Dass er das Brückenspringen in Mostar festhielt, gibt der Tradition eine Quellengrundlage, die in der Volkskultur selten ist. Die meisten lokalen Bräuche verschwinden im Nebel der mündlichen Überlieferung. Das Mostarer Brückenspringen hat ein Datum: 1664. Das macht es zu einem der am besten dokumentierten Volksrituale der Region.
In meiner Forschung zum osmanischen Erbe in Bosnien-Herzegowina, die in mein Buch Sarajevo — Stadt der vier Religionen eingeflossen ist, bin ich immer wieder auf Čelebis Berichte gestoßen. Er war ein genauer Beobachter. Wenn er schreibt, dass Männer von der Brücke sprangen, dann sprangen sie.

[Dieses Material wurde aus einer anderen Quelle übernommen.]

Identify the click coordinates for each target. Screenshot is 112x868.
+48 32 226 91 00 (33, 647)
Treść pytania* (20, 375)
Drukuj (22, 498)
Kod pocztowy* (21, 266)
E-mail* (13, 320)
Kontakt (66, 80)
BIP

Mein Fazit nach 18 Reisen und zwei Jahrzehnten Bosnien-Forschung
Das Brückenspringen vom Stari Most ist einer jener seltenen Momente, in denen Geschichte, Körper und Ort sich zu etwas Unverwechselbarem verbinden. Ich habe in meinen Jahren als Balkanologe viele Traditionen studiert — aber wenige haben diese Dichte: 360 Jahre Kontinuität, osmanische Wurzeln, Kriegszerstörung, Wiedergeburt, und heute ein internationales Spektakel, das trotzdem lokal verwurzelt geblieben ist.
Wer nach Mostar fährt und nur die Brücke fotografiert, verpasst etwas. Wer einen Nachmittag damit verbringt, einem Springer zuzuschauen — der Vorbereitung, dem Atem, dem Sprung, dem Auftauchen — der versteht die Stadt auf eine Art, die kein Reiseführer vermitteln kann.
Und wer selbst springen möchte: Respektiert die Regeln des Mostarski Skakači. Diese Männer haben die Tradition durch Krieg und Wiederaufbau getragen. Ihr Wissen ist nicht käuflich — aber es ist zugänglich, wenn man es mit dem nötigen Ernst angeht.